Bilyana is a Bulgarian with limited command of the English language. Her ex-partner Lael is also Bulgarian and they have a three year old son. Prior to her arrest, Bilyana was the main carer of the child, and only left her – reluctantly – in the care of her partner, when she went to work.

Bilyana’s partner was physically abusive to her during their relationship and there were several incidents when she was badly beaten and the police became involved.  On one particular occasion Lael came home drunk and started to hit Bilyana. She was fearful for her life and tried to escape her violent partner, but she could not. She then grabbed a knife in order to defend herself and stabbed Lael in the chest. Bilyana was arrested and detained on remand. She did not remember the act itself and she was very distressed whenever she tried to recall the incident.

When arrested, Bilyana agreed for her son to be taken into care by social services as she did not want him to stay with her former partner. The Hibiscus Initiatives project workers held regular support sessions with her and assisted her with practical problems relating to her finance and criminal, family & immigration matters. Bilyana did not speak sufficient English, and was provided with language support by the Hibiscus Initiatives project worker who supported and advocated for her.

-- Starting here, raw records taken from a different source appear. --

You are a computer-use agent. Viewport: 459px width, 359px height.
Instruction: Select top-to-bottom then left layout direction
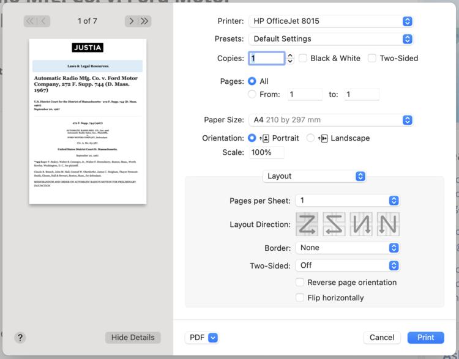pos(388,224)
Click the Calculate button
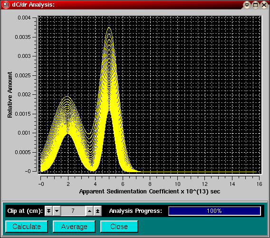This screenshot has height=238, width=270. pos(27,227)
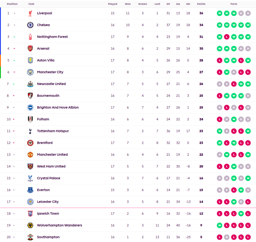The image size is (256, 242).
Task: Click Southampton's first red L form circle
Action: [220, 237]
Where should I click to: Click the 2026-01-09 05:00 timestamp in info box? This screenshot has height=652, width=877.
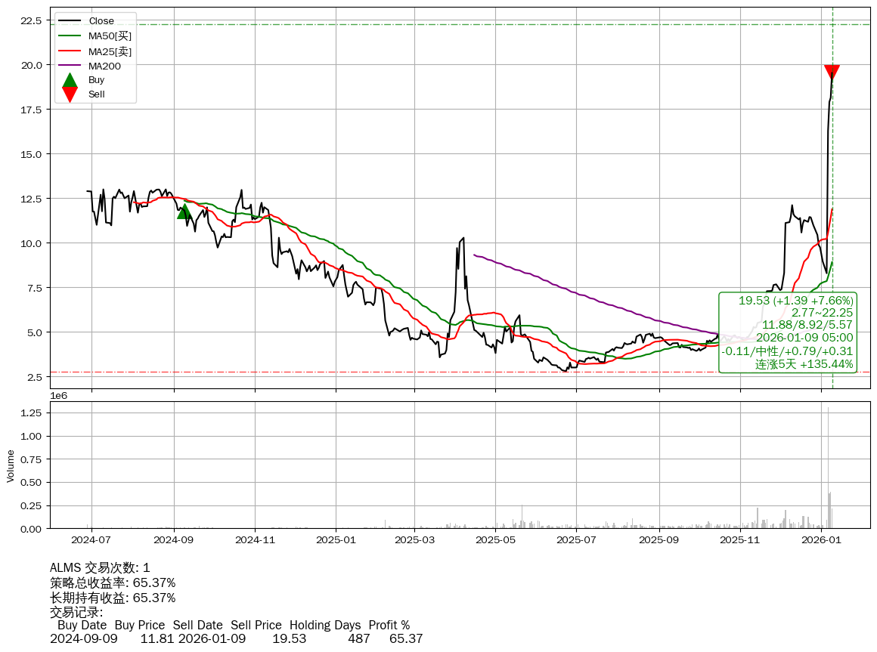[804, 338]
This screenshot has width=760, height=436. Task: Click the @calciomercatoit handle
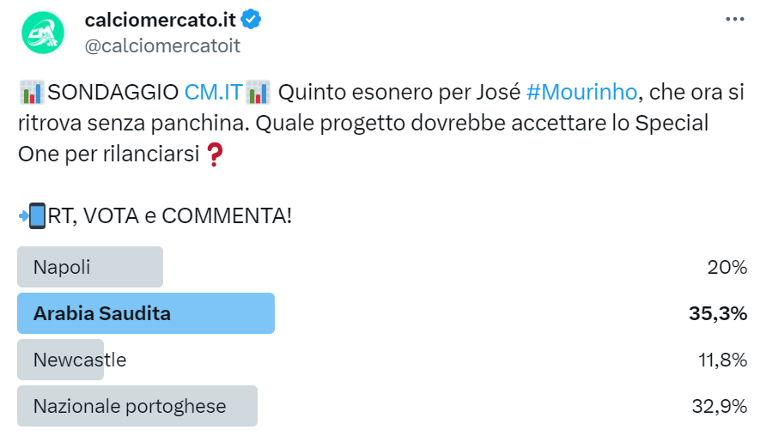(x=162, y=46)
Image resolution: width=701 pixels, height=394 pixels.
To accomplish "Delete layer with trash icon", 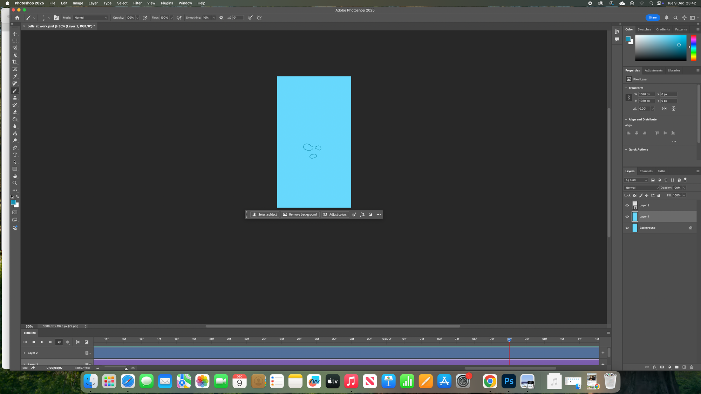I will 692,367.
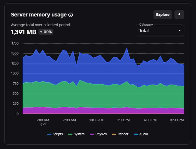Click the info icon beside Server memory usage
Viewport: 196px width, 149px height.
click(x=71, y=15)
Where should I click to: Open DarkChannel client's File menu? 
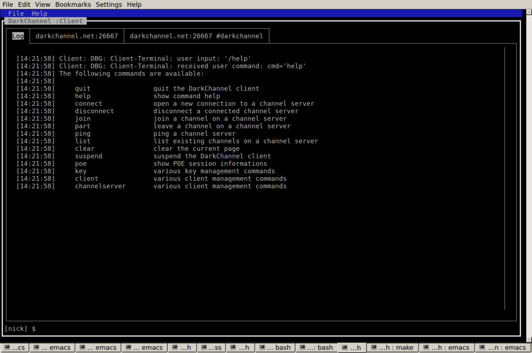16,14

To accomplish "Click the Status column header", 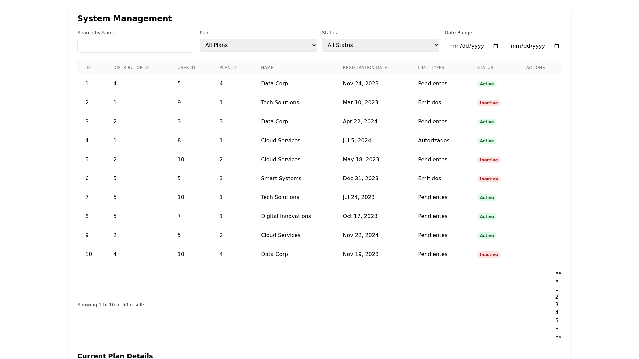I will pyautogui.click(x=485, y=68).
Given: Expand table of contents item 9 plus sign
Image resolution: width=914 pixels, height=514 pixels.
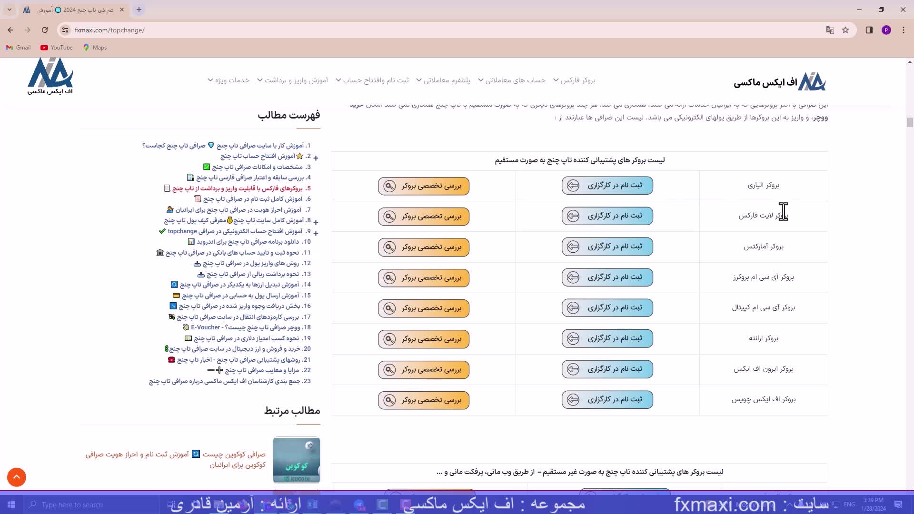Looking at the screenshot, I should [316, 233].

Whilst in prison, she struggled to cope with the consequences of the domestic violence she suffered. The language barrier prevented her from being able to access support and courses in prison. Support provided in her language of origin by the Hibiscus worker helped her to cope with the emotional impact of domestic abuse. When Bilyana’s sentence finished she was detained by the Home Office and served with a deportation order. Hibiscus project workers secured a pro bono barrister who agreed to represent Bilyana during her immigration court hearing. The project workers liaised closely with the barrister.

The application for immigration bail was considered, however Bilyana needed a suitable address to be granted the bail.  Two applications for help with housing support were submitted but both were refused. The Hibiscus project worker approached an immigration solicitor for help in applying for immigration bail. As a result of changes to legal aid provision Bilyana was not eligible for funding towards legal representation in her deportation case, however she was still entitled to free legal representation  for her bail hearing. The solicitor was successful in making an application for legal aid which resulted in her being able to access other support services and was housed in a refuge.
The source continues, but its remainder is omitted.